Their past meetings have been nothing short of epic and after significantly strengthening their spine since January, Liverpool look to have emerged as a serious threat to City’s reign this season.
While City have comfortably outspent their rivals in a bid to establish themselves as a true continental powerhouse, the Reds haven’t exactly been tightfisted for the past 12 months or so, breaking the bank to sign some real talents.
Both Pep Guardiola and Jurgen Klopp have a problem of plenty when deciding their teamsheets for every game, such is the quality of their respective squads.

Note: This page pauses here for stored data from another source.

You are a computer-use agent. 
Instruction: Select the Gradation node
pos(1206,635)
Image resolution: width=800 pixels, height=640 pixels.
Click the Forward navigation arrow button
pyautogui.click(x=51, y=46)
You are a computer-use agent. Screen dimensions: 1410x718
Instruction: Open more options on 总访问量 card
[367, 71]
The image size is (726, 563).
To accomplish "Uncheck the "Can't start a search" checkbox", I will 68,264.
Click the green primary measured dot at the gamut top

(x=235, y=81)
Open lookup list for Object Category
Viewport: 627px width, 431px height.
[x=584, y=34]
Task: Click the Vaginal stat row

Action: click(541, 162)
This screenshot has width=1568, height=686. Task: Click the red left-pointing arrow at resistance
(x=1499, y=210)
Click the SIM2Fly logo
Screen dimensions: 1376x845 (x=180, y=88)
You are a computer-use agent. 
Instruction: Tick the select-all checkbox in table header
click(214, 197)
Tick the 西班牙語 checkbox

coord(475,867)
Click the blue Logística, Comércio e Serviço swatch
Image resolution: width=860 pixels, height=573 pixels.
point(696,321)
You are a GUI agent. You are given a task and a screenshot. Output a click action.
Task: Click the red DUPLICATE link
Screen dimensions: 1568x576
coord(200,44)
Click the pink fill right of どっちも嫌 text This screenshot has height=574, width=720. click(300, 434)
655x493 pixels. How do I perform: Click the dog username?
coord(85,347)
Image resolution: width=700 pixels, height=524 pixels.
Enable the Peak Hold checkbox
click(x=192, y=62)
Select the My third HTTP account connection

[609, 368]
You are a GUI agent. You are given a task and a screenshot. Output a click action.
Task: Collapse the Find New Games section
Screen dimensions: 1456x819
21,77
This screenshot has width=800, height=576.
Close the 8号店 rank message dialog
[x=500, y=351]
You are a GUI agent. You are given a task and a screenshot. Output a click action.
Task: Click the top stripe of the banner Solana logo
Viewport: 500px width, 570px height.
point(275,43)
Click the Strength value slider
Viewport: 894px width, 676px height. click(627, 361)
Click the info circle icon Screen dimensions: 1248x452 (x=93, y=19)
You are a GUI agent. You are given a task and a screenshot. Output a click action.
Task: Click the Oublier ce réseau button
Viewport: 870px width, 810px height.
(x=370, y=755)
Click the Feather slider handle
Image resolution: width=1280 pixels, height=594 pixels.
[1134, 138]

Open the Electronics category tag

Ahead of Sunday’s showdown in Liverpool, The Statesman takes the liberty of putting together a combined XI from the Red half of Merseyside and the Blue of Manchester, in a 4-2-3-1 formation, to get the debate raging:
Goalkeeper: Ederson (Manchester City)
Brazil’s No1. And No.2 goalkeepers ply their trades Liverpool and Manchester City, respectively, but with Ederson having spent an entire season in the Premier League already, the Sky Blues shot-stopper has his nose ahead.
At least for now.
For Alisson has been nothing short of exceptional for Liverpool this campaign, even if he did make a high-profile blunder against Leicester City.
It’s one thing having Brazilian flair up top, it’s quite another having it at the back and that just goes to drive home the point that these two sides are likely to be jostling for the Premier League tile come may.
Fine margins, but Ederson just about edges ahead of his compatriot at this stage.
Left back: Andy Robertson (Liverpool)
Benjamin Mendy is an absolute beast of a player, but after his season-wrecking knee injury last season, he has not been able to light up the Premier League as much as City would have wanted.
The World Cup winner began the current campaign on a terrific note, but a suspected metatarsal issue has curtailed his involvement whereas Liverpool’s flying Scot has hardly missed a game since making his debut last season.
And due to that consistency for the past year or so, Robertson gets the nod here but should Mendy remain fit this season, then it could get interesting.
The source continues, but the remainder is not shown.